▶ Problem details
Only an exact copy of the lines from the one containing "Task: Open Whole Mars Catalog display name" through the last line of the material below belongs in the answer, with no pictures.

▶ Given entries
===============

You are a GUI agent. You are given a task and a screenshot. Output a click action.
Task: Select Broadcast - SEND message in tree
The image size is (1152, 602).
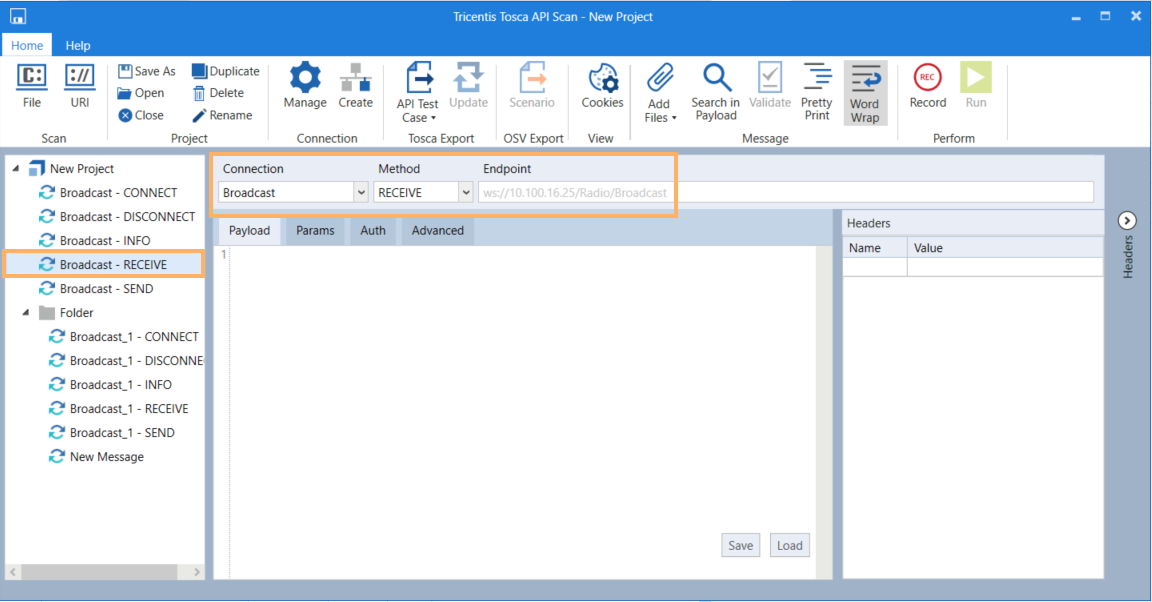pyautogui.click(x=106, y=289)
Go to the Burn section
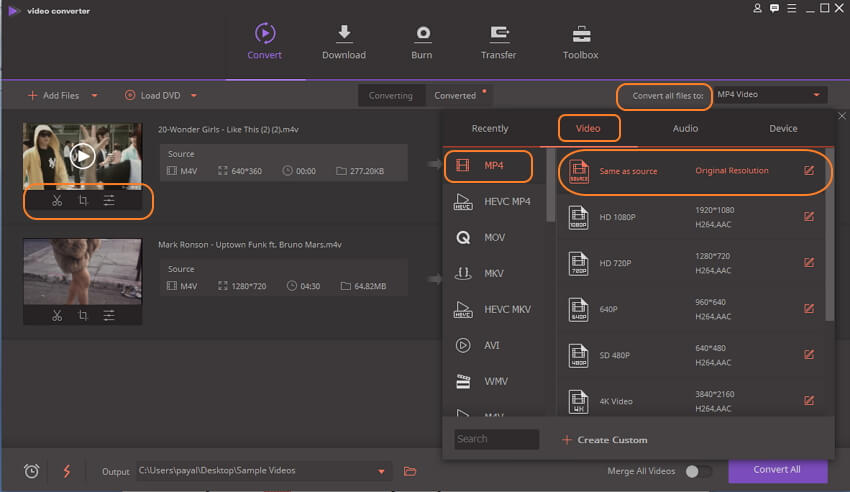Viewport: 850px width, 492px height. coord(422,42)
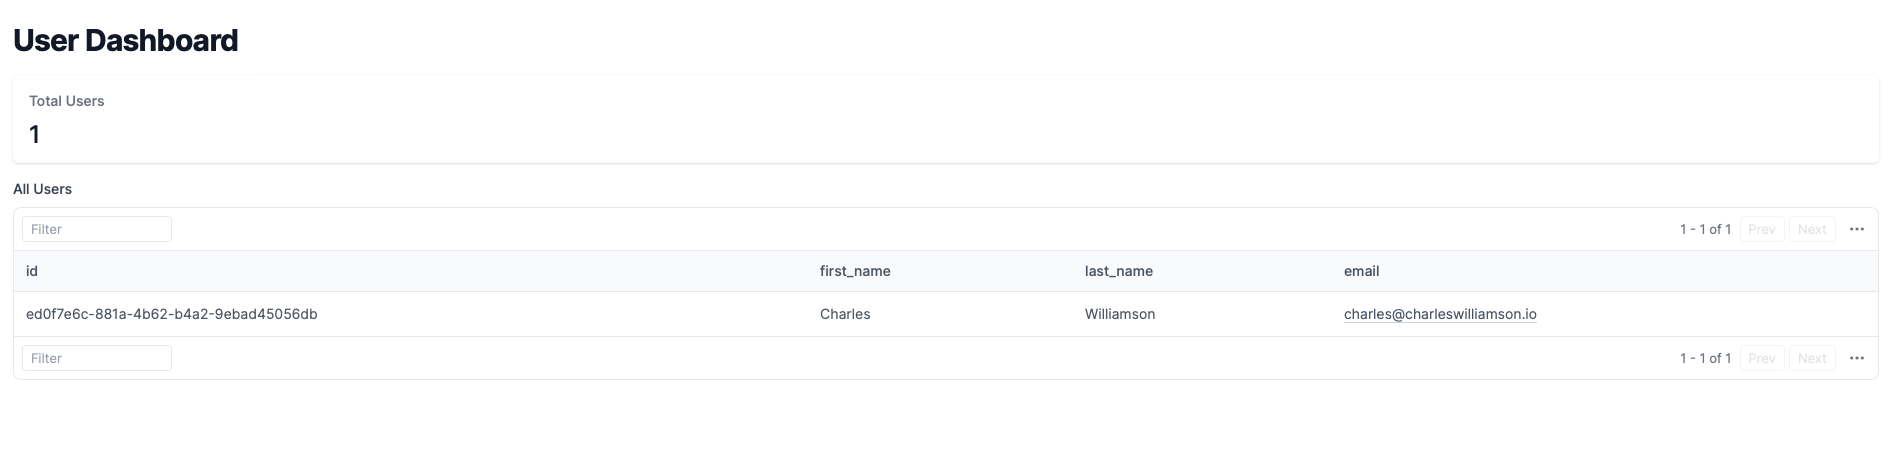Click the top Filter input field

click(97, 229)
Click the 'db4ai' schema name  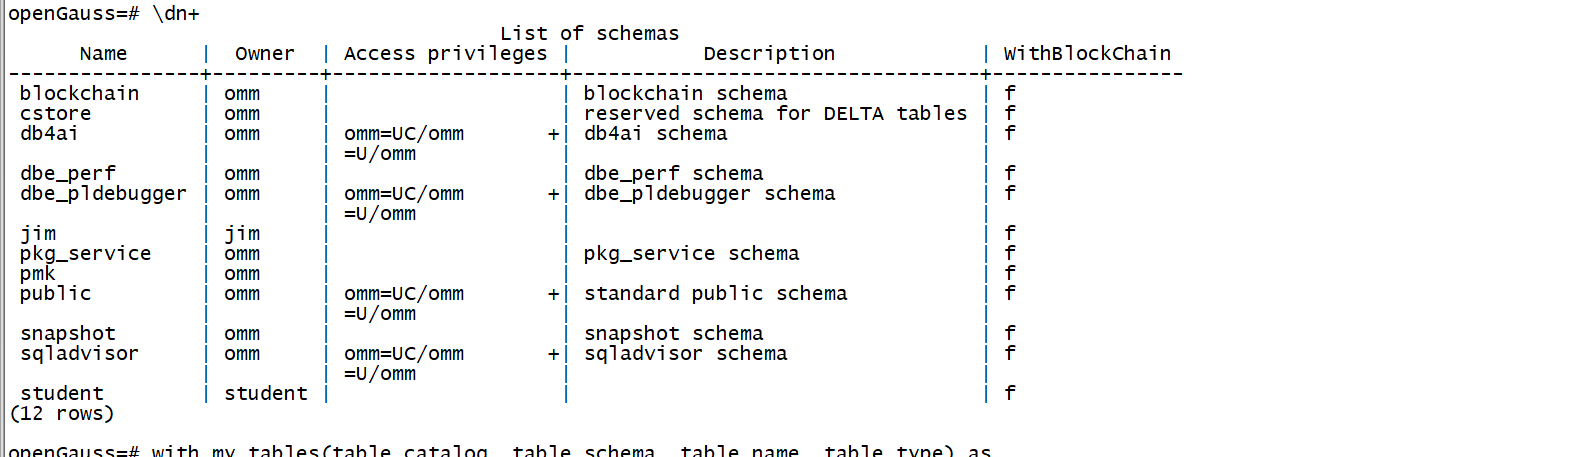(49, 134)
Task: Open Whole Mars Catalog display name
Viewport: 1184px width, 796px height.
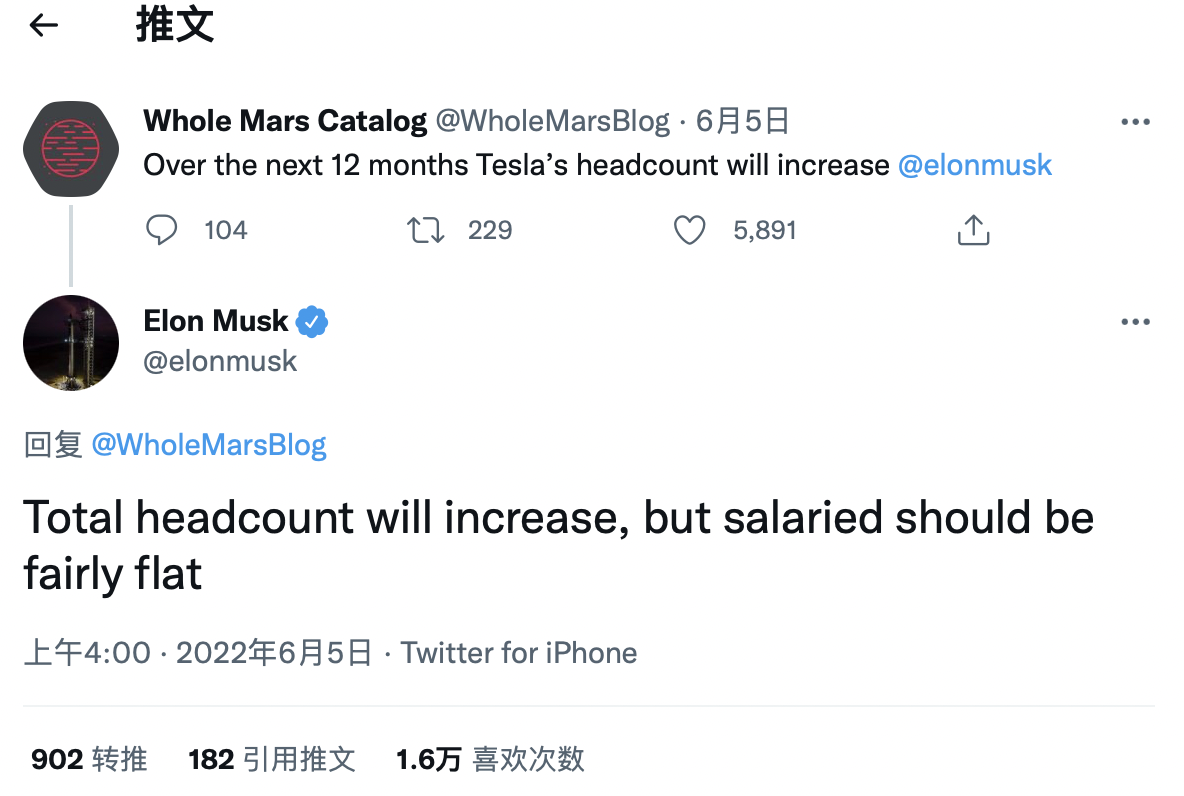Action: point(285,122)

===============

▶ Answer box
Task: Open Whole Mars Catalog display name
Viewport: 1184px width, 796px height.
Action: point(285,122)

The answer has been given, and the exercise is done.